◆ **Activity 1**: According to the 9/11 essay, how old was the writer on that day?
◆ **Activity 2**: Carry the 9/11 essay forward from its last sentence.
++++ Text shown
9/11

I remember 9/11 vividly. I don’t remember much of a childhood before my disease began, but I remember this day. I was only 12 years old. I didn’t understand so much in the beginning, but then again, neither did anyone else. No one can really understand why it happened. We’re given our reason, the overthrow of capitalism, but until we are brain-washed by the Al Qaeda, we can’t understand. And there’s no reason for why anymore. It happened, and there is no excuse for it.

The images of firefighters saving children, the elderly, people running down the streets of New York from the Tsunami of dust, particles of machine and man. The images of men and women searching the streets and rubble for lost ones. Images of humanity, desperation, pain, and hopelessness. Images of friends, co-workers, religious and political, jumping from the destruction a thousand feet in the air, holding onto their mortal companions, reluctantly praying for forgiveness, for mercy, for their lives.

I have seen these images for ten years. Yes, I’m lucky to know no one who died over this fight for democracy. But it still touches me deeply that whether it is a terrorist plot, or a random street killing, people die daily unfairly, their lives stole from them for self-righteous freedom. For power, for fame. People that once existed, now dead, as useful as the dirt that covers them. These people with purpose, with promise, with pride.
++++++++
++++ Extracted data
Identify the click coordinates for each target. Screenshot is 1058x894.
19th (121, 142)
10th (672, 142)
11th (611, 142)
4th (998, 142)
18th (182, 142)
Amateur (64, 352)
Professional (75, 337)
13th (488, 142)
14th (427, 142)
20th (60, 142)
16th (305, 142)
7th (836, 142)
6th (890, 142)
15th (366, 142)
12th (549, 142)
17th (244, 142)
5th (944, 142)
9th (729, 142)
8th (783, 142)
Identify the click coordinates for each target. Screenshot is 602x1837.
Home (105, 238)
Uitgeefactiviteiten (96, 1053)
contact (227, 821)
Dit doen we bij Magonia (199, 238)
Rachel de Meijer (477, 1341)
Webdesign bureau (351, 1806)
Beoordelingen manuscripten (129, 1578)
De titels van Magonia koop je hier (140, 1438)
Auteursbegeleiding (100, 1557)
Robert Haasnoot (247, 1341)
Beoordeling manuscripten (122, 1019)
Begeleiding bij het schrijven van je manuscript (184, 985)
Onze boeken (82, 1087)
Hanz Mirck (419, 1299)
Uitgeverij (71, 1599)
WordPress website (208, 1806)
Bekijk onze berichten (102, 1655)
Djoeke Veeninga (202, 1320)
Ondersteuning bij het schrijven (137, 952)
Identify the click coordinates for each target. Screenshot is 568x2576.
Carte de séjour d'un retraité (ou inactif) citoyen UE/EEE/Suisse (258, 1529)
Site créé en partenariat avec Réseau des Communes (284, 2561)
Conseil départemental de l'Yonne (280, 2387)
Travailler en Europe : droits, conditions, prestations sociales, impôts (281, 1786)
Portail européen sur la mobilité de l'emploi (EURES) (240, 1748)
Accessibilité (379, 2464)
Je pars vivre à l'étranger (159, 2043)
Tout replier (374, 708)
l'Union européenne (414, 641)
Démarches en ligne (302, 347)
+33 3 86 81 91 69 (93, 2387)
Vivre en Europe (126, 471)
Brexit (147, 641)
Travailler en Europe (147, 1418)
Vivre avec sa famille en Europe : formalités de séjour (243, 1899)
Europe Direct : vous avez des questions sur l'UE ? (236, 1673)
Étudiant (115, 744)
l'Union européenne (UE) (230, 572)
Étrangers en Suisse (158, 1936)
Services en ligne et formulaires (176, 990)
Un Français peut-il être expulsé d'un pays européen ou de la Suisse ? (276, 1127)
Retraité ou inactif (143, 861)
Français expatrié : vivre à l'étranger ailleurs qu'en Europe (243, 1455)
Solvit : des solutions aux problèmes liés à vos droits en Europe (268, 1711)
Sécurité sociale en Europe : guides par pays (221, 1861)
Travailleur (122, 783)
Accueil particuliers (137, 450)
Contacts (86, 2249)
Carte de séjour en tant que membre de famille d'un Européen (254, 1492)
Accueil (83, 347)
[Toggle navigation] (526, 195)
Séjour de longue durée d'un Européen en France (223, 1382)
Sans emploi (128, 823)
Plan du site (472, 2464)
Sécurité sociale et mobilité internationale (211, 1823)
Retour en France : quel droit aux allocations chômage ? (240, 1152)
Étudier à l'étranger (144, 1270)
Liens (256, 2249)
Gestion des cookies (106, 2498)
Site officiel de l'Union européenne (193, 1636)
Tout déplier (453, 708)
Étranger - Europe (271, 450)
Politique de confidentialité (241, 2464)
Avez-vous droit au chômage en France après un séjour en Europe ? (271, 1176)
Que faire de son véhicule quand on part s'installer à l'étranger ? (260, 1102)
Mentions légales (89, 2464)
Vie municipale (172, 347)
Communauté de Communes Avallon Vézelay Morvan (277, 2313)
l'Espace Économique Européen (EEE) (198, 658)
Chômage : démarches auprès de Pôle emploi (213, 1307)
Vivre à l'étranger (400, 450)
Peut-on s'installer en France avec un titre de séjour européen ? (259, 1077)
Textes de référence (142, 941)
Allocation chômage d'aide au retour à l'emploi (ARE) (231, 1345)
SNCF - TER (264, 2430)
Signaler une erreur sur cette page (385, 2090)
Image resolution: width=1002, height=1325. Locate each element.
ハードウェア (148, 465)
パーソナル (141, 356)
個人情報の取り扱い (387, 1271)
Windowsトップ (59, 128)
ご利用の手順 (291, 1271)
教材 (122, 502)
++++++++
◆ **Result 1**: 12 years old.

◆ **Result 2**:
I came home from school when I was twelve and watched my dad staring at the television. I didn’t understand until then, when I placed my own vision on the news, what terrorism was. I was only twelve, and I was witnessing a war unseen in this country for decades, and before that, centuries. I was twelve, and it was them when I left my childhood. Because I had seen death, acts of pure raw desperation. Things that children needed to be cloaked of.

We must all understand that 9/11 was a day that should not be remembered for the Islamic people. Not against democracy, and not even about President George W. Bush. 9/11 is a day that we remember that life is unfair, unjust, painful. So, before we leave for our meaningless jobs, drive away in our fast and expensive cars, to live a life full of meaning and love. Kiss your loved ones. Do something good for this world. Don’t live your life in regret. 

Ten years ago, American lives ended in vain. Don’t allow the same to happen to you.